Fortunately, there is a bane of all network censors, overseers, or other control freaks, and it goes by the name of Tor. For you non-geeks, it's a magical black box that gives you privacy on the internet - feel free to skip the next paragraph.
Tor is a free, open-source onion routing network - to put it simply, your network traffic goes to its destination through several steps, making it practically untracable. The entry node knows who you are but not what you're doing. The exit node knows what you are doing but not who you are. And each of the transit nodes knows two other nodes you are using, but not who you are, nor what you're doing. Your internet service provider sees an encrypted stream of data going from you to the entry node, and has no way to know who you're really communicating with, and finally, the service you are really accessing only sees the last Tor layer (the exit node), and has no idea it's actually serving someone else. Someone, maybe, in a different country...
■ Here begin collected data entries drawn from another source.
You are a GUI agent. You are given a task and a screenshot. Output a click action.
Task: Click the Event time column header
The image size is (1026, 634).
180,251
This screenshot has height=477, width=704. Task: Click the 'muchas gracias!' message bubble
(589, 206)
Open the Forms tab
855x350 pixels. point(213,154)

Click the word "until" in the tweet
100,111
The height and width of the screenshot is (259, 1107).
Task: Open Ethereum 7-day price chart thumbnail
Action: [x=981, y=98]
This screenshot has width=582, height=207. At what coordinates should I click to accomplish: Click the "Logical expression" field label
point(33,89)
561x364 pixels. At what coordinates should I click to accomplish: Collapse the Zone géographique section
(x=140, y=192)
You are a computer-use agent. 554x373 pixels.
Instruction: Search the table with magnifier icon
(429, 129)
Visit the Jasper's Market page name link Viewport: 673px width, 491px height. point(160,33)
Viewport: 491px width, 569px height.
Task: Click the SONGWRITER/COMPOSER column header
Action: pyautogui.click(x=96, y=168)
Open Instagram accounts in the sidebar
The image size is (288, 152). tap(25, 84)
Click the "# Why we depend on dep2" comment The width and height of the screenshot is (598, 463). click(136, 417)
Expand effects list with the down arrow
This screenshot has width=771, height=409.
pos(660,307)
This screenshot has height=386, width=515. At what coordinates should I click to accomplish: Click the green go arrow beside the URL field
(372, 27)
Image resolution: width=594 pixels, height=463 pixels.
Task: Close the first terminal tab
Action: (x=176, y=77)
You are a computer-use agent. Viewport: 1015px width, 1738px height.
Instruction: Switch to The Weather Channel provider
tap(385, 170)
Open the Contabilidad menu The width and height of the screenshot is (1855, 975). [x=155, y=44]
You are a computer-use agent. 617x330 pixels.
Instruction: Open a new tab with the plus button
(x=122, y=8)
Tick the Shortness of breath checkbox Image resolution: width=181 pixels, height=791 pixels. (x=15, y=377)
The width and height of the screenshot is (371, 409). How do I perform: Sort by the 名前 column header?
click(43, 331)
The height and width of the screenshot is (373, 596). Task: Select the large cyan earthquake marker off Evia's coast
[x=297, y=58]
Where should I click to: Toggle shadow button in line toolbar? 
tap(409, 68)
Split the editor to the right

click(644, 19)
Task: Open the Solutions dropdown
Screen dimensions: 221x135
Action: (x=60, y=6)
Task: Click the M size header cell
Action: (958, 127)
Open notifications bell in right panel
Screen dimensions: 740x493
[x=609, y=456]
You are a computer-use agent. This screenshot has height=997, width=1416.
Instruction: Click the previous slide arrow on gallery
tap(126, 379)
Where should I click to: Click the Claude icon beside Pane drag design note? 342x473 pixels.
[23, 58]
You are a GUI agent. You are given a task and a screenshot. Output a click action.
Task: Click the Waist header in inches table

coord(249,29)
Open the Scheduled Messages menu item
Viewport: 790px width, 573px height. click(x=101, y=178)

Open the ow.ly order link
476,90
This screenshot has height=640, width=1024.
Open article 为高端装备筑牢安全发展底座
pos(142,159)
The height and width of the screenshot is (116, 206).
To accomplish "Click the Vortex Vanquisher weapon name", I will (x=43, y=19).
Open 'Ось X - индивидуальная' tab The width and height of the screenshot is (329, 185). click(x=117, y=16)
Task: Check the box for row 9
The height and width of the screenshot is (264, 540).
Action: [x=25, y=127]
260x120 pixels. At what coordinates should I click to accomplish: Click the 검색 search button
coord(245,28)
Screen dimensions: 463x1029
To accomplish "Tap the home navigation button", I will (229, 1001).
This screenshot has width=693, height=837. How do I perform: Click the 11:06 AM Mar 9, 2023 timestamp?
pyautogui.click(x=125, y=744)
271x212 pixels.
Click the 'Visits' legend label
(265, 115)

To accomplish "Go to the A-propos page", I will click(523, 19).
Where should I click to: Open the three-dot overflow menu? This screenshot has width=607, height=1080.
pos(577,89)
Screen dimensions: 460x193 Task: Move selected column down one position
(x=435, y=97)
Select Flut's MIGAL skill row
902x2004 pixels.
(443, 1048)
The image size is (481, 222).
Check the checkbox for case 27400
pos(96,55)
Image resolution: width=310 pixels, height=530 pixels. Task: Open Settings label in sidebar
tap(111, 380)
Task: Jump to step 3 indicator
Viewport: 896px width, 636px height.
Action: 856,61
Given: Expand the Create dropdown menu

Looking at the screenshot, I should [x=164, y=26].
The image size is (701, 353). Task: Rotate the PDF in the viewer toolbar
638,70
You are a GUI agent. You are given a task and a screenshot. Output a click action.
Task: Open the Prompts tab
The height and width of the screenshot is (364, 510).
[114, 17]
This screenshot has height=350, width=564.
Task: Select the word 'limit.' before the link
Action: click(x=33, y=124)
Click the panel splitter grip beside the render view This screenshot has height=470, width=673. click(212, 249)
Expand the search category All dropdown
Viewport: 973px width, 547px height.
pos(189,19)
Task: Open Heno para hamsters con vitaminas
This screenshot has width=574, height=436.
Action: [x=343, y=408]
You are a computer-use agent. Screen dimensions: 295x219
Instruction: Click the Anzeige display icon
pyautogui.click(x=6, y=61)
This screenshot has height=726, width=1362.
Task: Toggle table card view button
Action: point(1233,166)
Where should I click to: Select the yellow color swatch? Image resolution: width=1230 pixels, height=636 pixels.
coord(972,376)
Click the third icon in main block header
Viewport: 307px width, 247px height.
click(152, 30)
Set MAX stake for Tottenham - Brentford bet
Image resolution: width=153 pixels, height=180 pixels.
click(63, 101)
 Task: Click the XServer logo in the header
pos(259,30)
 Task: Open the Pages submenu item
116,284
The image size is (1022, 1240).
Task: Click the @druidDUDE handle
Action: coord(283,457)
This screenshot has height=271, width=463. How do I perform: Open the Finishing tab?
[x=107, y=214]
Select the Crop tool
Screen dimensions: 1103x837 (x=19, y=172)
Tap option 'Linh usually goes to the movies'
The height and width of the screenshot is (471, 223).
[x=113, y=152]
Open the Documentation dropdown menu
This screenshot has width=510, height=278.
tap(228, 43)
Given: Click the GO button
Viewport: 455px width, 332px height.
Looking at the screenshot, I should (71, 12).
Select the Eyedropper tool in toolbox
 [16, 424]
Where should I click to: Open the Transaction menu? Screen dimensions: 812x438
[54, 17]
Bob doesn't know who Alice is, and no one knows Alice is communicating with Bob.
So, I will provide a brief guide to make an unsuspecting service think you are in a country of your choice, and also to make it practically unfeasible for someone to spy on your traffic. Let's suppose you want to fool the Pandora service that you are a good honest average US citizen, to get some great music streaming your way.First, download and install Tor. Most of you will want the first stable Windows version.
Second, need to make Tor use only the exit nodes located in your country of choice, in this case, the USA. Tor uses the torrc file for configuration, and it must be edited. On Windows, there's a quick link to do it under Tor Start menu folder. On the end of this file, append these two lines:
StrictExitNodes 1
exitnodes exitnode1, exitnode2, ...
The tricky part is to get a list of nodes in the country of your choice. Here are a few from the USA: jalopy, nixnix, AoF, torxmission, mirnaloy, uday, logs, server4, peter0294218d7, tiberius, thesmokeroom, yamarit, MackDaddy, TorVille, ArulSelvan, linquist1, Doodles123, Blackmage, blackbag, sweetYellow, infogtor, tonkator
For other countries, or when these cease to be valid, another list has to be created. Fortunately, Vidalia (a part of the Tor bundle) lets us get an overview of the Tor network and find the nodes manually:

And finally, the application you are using needs to be configured to use Tor to route its traffic, at least for the destination required. Tor creates a proxy server on localhost:9050 which needs to be used. There are various means of doing this, a .pac (proxy autoconfig) file with this content can be used to configure your browser to use Tor for www.pandora.com site - just replace it with a different domain name for another service.
function FindProxyForURL(url, host)
{
if (shExpMatch(host, "www.pandora.com"))return "SOCKS 127.0.0.1:9050";
return "DIRECT";
}
Check your browser documentation or ask Google to see how to configure its proxy.
Done? Congratulations! Now you are ready to browse around the dumb restriction. Using Tor may slow the service down a little, but I find it really sufficient to seamlessly stream music at ~200 kbps. And this all was just an example - Tor is immensely useful for overcoming all kinds of network limitations, while keeping you anonymous. But about that maybe later.
Hehe, it really feels great to do a little hacking, doesn't it? Enjoy!